Os desembargadores também entenderam que o médico citado na reportagem por responder ação de indenização de uma paciente não poderia solicitar a suspensão sem ao menos conhecer o teor do que seria dito. “Evidente que não pode afirmar que seria objeto de achincalhe moral, a ponto de sofrer danos morais, consubstanciados em dano psíquico, qual seja, interferência na sua conduta social — com prejuízo profissional ou pessoal — ao sofrer traumas, além do mero desconforto,” afirmou o relator, desembargador Caetano Lagrasta.
Segundo o relator, se a reportagem for feita sem que o envolvido tenha possibilidade de se manifestar ou se exagerar nos comentários sem fundamento, o médico pode pedir reparação posterior.
Histórico
O médico entrou com ação contra a Rede Globo de Televisão para que fosse suspensa a reportagem do Fantástico alegando que a exibição causaria dano irreparável à sua reputação profissional.
A primeira instância concedeu parcialmente a liminar, que depois foi confirmada no mérito. A sentença determinou que a reportagem poderia ser exibida, mas teria de informar a situação do processo judicial a que o médico responde.
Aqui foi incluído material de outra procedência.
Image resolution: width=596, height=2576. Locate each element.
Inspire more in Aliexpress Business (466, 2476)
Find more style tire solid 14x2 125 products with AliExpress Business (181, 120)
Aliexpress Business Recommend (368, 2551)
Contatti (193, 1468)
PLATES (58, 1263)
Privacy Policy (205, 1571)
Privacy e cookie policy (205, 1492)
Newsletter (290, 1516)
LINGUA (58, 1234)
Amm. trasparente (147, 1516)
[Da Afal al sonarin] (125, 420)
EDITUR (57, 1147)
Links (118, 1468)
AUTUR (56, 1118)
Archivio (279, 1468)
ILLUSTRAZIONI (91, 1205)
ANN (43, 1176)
A TV Globo preferiu não exibir a reportagem e recorreu da sentença. Sustentou que o ato de ter de modificar a reportagem caracterizaria censura prévia. A emissora alegou que tem o dever de informar à sociedade fatos jornalísticos de interesse público, como notícias sobre erro médico. Os argumentos foram acolhidos. A emissora foi representada pelo advogado Luiz de Camargo Aranha Neto.